I look forward to these every year and having recently switched to Transmit Mac, I was saddened to see Transmit iOS retired. Transmit has become my go-to software to not only interface with various servers, but to access my Dropbox, GDrive, etc. I don’t have to rely on their respective apps anymore, which is worth getting Transmit in itself.
Cabel Sasser, from Panic:
Hello. Here’s an update on Transmit iOS that I promise will not use the words “sunset” or “journey” […]
Transmit iOS made about $35k in revenue in the last year, representing a minuscule fraction of our overall 2017 app revenue. That’s not enough to cover even a half-time developer working on the app […]
My optimistic take: we hope that as iOS matures, and more and more pro users begin to seriously consider the iPad as a legitimate part of their daily work routines, Transmit iOS can one day return and triumph like it does on the Mac.
This is terrible news.

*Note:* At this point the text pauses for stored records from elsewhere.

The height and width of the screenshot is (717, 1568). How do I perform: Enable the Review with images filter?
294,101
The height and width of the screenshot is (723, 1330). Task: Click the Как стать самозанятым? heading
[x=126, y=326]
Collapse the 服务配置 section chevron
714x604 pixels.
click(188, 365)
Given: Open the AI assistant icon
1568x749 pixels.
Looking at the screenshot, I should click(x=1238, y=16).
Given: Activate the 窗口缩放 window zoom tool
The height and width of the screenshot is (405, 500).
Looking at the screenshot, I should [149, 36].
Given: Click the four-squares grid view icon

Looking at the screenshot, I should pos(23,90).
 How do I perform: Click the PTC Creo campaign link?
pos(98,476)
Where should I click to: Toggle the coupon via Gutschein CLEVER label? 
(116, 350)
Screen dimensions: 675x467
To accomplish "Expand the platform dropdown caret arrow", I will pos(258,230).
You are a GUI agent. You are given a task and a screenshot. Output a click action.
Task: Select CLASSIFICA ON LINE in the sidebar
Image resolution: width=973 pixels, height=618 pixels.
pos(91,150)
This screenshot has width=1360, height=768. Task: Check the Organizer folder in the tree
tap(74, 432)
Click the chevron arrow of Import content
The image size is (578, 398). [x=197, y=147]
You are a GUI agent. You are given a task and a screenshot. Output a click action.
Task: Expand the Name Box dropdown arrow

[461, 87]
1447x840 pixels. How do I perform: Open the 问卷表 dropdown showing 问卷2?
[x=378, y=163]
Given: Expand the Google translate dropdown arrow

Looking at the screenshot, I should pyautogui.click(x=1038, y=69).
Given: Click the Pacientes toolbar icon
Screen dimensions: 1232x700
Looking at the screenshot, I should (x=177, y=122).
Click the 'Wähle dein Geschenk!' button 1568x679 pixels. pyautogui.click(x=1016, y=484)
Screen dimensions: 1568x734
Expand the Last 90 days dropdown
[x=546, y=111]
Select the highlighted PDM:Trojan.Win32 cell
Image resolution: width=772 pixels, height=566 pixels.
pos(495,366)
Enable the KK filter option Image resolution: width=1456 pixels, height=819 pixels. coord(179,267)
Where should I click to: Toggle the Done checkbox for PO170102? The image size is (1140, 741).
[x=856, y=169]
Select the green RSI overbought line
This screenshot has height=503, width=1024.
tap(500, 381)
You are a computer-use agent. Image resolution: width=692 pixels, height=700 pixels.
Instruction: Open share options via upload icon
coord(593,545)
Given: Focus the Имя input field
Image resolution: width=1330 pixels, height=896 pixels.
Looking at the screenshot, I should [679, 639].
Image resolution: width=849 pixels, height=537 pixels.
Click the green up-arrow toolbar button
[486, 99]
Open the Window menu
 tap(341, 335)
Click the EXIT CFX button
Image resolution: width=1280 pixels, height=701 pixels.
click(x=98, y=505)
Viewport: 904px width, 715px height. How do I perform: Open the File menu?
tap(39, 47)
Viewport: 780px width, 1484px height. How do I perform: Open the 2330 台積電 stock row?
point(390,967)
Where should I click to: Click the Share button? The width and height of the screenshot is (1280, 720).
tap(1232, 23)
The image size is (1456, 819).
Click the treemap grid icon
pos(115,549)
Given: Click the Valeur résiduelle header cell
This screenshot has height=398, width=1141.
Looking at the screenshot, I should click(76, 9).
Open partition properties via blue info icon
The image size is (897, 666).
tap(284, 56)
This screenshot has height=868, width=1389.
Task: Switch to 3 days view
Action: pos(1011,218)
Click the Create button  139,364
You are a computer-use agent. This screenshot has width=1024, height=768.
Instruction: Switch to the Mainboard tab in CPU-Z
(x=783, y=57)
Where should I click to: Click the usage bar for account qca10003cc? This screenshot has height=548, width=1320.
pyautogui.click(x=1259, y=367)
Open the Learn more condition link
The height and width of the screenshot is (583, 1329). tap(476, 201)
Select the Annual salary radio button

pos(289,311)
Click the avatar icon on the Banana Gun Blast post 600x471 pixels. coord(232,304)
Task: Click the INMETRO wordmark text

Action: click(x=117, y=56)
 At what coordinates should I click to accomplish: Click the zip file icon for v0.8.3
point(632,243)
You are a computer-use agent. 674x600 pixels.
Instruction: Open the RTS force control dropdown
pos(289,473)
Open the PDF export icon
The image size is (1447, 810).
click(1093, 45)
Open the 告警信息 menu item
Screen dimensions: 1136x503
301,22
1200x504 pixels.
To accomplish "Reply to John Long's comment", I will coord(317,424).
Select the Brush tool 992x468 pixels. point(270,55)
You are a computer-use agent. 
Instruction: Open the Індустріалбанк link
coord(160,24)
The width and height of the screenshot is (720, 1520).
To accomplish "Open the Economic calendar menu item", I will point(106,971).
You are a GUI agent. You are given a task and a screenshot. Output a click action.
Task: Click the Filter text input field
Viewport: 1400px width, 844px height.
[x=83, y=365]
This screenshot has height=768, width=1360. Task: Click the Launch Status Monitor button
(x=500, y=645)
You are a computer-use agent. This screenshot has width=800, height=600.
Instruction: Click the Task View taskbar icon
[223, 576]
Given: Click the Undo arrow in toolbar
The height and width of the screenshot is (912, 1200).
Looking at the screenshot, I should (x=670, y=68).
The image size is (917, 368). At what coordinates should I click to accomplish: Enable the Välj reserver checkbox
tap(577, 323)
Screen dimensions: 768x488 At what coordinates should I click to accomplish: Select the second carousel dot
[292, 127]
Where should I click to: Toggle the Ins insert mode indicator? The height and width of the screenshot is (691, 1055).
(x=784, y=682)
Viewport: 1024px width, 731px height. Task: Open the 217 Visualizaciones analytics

I don’t often use Transmit iOS, but when I do, I love it and wish I had reason to use it more often.
iOS continues to haunt us. If you remember, 2016 was the year we killed Status Board, our very nice data visualization app. Now, a lot of it was our fault. But it was another blow to our heavy investment in pro-level iOS apps a couple years ago, a decision we’re still feeling the ramifications of today as we revert back to a deep focus on macOS. Trying to do macOS quality work on iOS cost us a lot of time for sadly not much payoff. We love iOS, we love our iPhones, and we love our iPads. But we remain convinced that it’s not — yet? — possible to make a living selling pro software on those platforms. Which is a real bummer!
This is what worries me most about the state of iOS. While Apple’s motives to bring the price of software down seemed like a good idea at the time — developers would make up their profits by the sheer volume of the platform — it appears that app sales are slowing, especially in the more demanding part of the market. Most people already have everything that they need and are not spending as much money on new software as in the early days. While I continue to be able to do about 90% of my work on an iPad, most don’t even try. I’m still keeping my fingers crossed for iOS, hoping that it will start evolving at a faster pace, making it easier to work productively on it. Also, I’m still waiting for a full Adobe Lightroom experience on iPad, with the ability to transfer catalogs between platforms, not using Adobe’s cloud.
We strongly believe you have the right to privacy when using our apps.
So, here’s some detail about what our apps do, and why.
I hate reading legal drivel. More companies and developers should imitate Panic’s approach.
As always, thank you for being a Panic customer, and a Panic fan. Thank you for allowing us to run this company making neat things that you hopefully like. And thanks for giving us the chance to do what we love every day. I hope that our journey can also kind-of feel like your journey, because you’ve been with us every step of the way.
These guys and their software always make me smile. Thank you Panic for that.